Computational Study on the Thermal Decomposition of Phenol-Type Monolignols

A detailed chemical kinetic model has been developed to theoretically predict the pyrolysis behavior of phenol-type monolignol compounds (1-(4-hydroxyphenyl)prop-2-en-1-one, HPP; p-coumaryl alcohol, 3-hydroxy-1-(4-hydroxyphenyl)propan-1-one, HHPP; 1-(4-hydroxyphenyl)propane-1,3-diol, HPPD) released from the primary heterogeneous pyrolysis of lignin. The possible thermal decomposition pathways involving unimolecular decomposition, H-addition, and H-abstraction by H and CH3 radicals were investigated by comparing the activation energies calculated at the M06-2X/6-311++G(d,p) level of theory. The results indicated that all phenol-type monolignol compounds convert to phenol by side-chain cleavage. p-Coumaryl alcohol decomposes into phenol via the formation of 4-vinylphenol, whereas HPP, HHPP, and HPPD decompose into phenol via the formation of 4-hydroxybenzaldehyde.
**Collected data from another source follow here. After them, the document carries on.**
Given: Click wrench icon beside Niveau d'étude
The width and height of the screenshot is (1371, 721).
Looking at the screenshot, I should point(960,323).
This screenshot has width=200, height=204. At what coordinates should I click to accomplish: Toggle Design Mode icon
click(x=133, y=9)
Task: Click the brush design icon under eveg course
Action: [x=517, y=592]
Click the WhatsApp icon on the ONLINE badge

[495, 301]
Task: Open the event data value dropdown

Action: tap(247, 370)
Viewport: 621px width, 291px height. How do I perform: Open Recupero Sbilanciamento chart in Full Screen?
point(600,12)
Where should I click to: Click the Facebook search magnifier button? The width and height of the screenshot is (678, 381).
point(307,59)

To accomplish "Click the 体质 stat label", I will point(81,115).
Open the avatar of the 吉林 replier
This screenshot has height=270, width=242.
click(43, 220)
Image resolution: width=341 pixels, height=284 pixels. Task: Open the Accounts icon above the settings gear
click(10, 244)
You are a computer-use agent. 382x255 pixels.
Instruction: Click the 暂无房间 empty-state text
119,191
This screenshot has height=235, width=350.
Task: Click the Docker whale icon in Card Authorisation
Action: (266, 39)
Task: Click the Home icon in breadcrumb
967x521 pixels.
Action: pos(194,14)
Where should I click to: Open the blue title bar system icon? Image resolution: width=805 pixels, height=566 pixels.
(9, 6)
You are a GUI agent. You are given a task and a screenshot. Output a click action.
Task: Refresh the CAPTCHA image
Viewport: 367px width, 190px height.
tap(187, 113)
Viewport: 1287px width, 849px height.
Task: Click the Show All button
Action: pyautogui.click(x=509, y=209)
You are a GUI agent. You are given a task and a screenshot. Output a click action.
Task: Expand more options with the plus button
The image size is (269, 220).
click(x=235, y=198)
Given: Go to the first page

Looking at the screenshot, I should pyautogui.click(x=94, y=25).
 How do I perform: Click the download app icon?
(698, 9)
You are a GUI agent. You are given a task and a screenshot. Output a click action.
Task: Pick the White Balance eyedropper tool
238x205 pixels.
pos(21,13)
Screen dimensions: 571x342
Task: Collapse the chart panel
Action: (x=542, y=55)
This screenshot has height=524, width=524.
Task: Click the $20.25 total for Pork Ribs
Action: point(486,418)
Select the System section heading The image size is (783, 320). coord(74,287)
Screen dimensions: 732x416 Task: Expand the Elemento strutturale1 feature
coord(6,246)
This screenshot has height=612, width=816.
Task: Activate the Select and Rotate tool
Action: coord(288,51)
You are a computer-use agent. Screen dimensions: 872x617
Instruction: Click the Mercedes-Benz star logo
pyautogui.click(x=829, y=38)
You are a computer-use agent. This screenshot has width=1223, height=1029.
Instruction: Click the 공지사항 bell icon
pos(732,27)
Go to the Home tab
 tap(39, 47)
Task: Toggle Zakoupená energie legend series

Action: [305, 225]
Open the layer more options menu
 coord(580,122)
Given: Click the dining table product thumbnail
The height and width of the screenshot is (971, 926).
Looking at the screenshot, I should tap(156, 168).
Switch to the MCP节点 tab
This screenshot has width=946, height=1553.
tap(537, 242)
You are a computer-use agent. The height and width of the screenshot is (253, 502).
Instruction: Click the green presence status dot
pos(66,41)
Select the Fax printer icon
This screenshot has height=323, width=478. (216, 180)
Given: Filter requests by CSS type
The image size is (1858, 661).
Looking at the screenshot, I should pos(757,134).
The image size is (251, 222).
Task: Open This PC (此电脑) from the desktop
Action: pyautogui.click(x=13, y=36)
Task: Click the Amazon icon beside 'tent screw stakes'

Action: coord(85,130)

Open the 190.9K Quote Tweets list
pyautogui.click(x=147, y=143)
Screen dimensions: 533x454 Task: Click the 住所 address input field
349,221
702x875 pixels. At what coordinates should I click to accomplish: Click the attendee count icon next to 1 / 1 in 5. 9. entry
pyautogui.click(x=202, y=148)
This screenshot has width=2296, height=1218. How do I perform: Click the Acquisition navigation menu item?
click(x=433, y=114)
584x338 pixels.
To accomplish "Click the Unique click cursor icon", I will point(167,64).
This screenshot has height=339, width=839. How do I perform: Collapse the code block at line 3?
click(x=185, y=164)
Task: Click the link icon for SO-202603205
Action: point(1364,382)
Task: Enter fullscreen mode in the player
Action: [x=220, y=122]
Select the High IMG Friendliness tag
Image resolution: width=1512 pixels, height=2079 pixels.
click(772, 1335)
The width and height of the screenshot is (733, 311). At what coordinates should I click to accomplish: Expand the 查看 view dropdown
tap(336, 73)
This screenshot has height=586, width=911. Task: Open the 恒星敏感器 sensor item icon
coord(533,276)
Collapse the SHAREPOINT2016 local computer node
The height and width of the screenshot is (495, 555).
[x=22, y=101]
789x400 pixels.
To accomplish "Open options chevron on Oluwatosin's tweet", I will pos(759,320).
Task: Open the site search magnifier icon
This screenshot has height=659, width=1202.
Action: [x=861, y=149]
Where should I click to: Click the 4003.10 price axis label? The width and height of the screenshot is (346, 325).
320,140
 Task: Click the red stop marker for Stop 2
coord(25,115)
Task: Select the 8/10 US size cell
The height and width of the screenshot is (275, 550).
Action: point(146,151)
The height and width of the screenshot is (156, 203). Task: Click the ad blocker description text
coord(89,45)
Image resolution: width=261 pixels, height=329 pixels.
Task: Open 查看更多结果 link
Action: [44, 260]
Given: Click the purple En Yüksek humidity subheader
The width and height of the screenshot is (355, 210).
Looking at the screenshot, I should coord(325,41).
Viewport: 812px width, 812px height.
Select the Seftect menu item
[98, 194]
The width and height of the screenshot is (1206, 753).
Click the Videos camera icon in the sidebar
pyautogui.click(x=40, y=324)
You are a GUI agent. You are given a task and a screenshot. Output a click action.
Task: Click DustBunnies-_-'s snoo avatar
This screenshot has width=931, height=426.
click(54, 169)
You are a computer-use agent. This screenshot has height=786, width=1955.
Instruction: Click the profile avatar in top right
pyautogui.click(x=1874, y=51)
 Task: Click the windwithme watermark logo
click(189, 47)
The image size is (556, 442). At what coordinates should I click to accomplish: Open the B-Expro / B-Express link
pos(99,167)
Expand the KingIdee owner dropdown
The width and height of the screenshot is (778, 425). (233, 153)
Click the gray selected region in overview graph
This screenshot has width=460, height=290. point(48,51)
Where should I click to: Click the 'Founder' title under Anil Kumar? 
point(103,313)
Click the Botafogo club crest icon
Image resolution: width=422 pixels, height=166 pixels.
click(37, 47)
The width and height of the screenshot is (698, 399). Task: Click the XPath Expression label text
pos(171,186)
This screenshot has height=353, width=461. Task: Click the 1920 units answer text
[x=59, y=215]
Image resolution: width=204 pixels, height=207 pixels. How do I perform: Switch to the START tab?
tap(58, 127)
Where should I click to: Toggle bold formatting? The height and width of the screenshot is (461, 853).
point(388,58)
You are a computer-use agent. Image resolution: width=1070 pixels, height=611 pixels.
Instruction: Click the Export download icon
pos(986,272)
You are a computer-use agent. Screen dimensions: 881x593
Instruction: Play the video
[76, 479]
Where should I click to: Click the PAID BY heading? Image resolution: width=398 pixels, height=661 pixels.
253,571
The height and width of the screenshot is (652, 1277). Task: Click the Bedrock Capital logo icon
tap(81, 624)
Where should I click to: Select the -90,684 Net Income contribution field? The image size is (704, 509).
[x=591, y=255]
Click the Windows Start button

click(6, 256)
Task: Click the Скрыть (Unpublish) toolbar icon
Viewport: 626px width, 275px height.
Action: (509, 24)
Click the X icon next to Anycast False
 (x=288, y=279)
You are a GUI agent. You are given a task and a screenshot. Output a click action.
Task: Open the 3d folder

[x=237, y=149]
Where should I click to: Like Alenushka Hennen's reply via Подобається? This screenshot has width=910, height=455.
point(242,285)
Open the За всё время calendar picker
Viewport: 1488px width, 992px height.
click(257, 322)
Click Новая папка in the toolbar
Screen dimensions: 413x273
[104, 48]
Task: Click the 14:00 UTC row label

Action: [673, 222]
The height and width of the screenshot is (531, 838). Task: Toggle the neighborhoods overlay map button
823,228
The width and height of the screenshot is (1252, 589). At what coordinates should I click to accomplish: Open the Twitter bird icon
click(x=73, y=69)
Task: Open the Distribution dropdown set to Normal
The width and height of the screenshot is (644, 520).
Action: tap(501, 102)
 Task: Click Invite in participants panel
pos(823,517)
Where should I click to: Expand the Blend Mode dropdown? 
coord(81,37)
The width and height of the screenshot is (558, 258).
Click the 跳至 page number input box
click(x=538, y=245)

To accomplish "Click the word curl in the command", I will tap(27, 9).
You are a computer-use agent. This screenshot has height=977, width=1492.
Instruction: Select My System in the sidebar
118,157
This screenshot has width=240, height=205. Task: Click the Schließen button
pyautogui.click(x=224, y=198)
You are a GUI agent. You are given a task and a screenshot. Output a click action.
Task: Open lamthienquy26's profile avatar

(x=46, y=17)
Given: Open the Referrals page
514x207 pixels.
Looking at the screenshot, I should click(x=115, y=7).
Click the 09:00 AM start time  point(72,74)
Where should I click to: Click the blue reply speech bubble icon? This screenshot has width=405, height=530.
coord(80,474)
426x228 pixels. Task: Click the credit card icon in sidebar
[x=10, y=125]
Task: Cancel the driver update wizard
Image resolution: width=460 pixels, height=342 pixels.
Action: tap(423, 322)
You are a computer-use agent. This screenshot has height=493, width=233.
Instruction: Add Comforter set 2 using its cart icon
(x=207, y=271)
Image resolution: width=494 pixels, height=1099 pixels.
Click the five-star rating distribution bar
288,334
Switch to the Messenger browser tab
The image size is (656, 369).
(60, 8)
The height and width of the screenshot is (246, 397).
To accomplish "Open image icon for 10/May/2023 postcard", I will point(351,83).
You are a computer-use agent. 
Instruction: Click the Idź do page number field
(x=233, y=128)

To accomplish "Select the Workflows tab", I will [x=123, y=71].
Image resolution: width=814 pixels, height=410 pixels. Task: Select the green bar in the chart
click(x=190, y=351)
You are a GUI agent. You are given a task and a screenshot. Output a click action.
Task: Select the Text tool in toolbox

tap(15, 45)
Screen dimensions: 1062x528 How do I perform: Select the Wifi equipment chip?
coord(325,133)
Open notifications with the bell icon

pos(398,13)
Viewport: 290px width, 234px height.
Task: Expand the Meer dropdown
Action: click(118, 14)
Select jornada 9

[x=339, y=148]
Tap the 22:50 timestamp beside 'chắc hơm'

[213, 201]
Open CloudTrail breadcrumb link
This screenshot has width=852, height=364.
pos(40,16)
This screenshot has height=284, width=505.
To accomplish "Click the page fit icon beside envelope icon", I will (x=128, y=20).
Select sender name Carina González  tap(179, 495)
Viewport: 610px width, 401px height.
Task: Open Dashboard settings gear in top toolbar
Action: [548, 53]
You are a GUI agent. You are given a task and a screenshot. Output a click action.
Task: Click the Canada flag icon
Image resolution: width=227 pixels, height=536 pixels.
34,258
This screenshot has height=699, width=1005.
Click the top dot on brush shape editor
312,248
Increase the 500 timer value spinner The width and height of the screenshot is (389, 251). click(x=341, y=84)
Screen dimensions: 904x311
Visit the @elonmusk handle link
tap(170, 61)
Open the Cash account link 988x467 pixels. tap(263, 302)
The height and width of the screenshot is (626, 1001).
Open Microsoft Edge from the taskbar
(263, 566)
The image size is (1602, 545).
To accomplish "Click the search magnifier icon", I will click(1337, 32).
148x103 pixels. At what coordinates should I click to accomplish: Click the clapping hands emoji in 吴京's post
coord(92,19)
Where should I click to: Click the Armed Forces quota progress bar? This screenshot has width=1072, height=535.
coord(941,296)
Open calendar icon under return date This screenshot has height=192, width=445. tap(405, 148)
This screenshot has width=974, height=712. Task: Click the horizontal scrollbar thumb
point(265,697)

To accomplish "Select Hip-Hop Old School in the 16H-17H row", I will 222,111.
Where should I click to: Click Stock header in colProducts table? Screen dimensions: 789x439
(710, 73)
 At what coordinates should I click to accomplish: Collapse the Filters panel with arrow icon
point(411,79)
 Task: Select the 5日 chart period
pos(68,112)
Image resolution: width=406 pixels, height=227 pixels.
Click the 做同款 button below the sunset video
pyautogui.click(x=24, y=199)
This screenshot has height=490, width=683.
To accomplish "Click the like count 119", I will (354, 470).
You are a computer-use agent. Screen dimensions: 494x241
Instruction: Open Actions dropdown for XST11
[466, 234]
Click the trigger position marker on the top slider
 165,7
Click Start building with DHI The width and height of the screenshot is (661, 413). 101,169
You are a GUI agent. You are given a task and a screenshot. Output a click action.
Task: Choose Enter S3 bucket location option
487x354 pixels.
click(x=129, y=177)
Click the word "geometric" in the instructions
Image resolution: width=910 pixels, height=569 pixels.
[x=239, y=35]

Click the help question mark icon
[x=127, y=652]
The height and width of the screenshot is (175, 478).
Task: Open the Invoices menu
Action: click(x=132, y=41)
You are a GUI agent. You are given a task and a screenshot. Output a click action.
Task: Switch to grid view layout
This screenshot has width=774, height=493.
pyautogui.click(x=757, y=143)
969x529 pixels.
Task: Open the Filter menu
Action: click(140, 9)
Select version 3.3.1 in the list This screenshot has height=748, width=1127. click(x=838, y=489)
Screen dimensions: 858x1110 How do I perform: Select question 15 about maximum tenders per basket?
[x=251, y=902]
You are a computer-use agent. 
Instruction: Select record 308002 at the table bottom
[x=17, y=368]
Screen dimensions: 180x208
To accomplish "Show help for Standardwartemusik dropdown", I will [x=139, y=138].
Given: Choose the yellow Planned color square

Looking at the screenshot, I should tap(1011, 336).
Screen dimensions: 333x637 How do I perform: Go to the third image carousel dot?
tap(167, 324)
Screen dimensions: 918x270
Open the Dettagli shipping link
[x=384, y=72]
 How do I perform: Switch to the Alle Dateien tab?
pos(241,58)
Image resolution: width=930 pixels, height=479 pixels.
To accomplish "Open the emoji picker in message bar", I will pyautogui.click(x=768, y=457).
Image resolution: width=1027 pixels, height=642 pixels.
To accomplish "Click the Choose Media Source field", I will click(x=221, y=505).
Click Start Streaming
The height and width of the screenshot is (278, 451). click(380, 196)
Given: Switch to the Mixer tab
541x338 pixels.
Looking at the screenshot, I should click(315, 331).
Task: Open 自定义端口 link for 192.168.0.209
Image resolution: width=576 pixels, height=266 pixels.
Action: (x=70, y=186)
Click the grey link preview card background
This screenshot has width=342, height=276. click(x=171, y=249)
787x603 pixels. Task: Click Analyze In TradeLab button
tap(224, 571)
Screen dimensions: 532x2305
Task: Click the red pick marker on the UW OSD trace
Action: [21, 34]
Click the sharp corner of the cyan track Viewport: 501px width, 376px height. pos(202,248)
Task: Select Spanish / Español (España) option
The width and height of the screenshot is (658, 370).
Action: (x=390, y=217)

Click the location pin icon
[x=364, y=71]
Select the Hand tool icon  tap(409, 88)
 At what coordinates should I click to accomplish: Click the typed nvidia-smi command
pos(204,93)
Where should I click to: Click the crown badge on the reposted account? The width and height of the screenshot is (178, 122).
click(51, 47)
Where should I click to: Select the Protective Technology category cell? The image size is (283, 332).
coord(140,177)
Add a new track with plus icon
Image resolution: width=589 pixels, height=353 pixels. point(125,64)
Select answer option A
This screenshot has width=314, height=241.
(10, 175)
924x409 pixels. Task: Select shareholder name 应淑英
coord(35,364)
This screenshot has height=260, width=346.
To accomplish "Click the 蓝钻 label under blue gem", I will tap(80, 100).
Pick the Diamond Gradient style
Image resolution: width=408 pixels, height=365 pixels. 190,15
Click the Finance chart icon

The pyrolytic pathways focusing on the reactivity of the hydroxyl group in HPP and producing cyclopentadiene (cyc-C5H6) were also investigated. The transition state theory (TST) rate constants for all the proposed elementary reaction channels were calculated at the high-pressure limit in the temperature range of 300-1500 K. The kinetic analysis predicted the two favorable unimolecular decomposition pathways in HPP: the one is the dominant channel below 1000 K to produce cyc-C5H6, and the other is above 1000 K to yield phenol (C6H5OH). (C) 2018 Wiley Periodicals, Inc.